→ ACTION ITEM: Below is a block of entries; repeat exactly the lines starting at the line that contains "Click the dislike" and ending at the line that contains "This screenshot has width=689, height=405.", both included.

***** DATA FOR PROCESSING

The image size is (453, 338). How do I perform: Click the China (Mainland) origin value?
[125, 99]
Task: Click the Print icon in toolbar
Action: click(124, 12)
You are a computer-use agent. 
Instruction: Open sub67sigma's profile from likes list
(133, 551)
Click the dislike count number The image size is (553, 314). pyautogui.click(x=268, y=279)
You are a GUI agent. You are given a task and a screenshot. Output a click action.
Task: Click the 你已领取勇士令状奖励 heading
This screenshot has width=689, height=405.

**********
***** DATA FOR PROCESSING

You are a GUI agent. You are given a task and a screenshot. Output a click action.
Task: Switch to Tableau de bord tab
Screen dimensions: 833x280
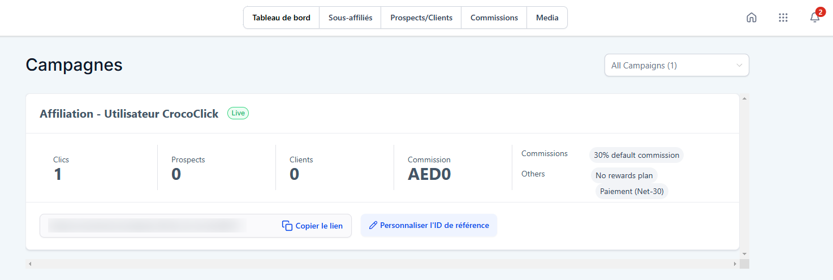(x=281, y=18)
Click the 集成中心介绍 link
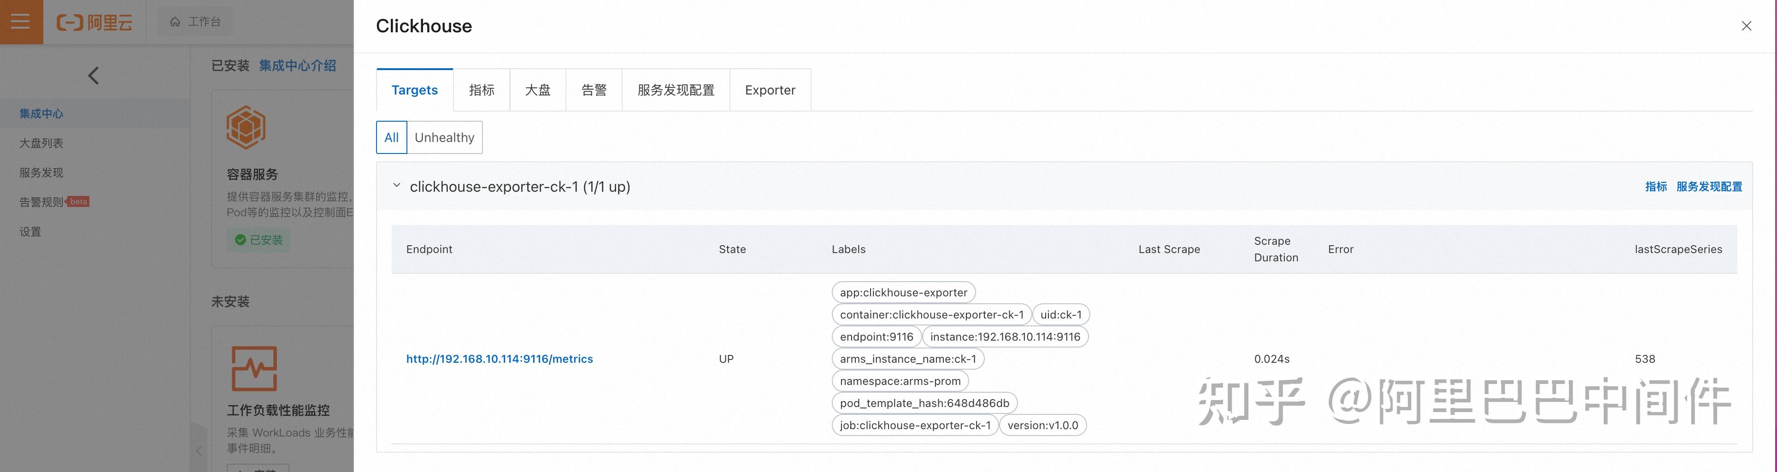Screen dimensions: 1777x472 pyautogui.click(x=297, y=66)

**********

→ RESULT FOR THIS EXERCISE:
Click the dislike count number The image size is (553, 314). pyautogui.click(x=268, y=279)
You are a GUI agent. You are given a task and a screenshot. Output a click action.
Task: Click the 你已领取勇士令状奖励 heading
This screenshot has width=689, height=405.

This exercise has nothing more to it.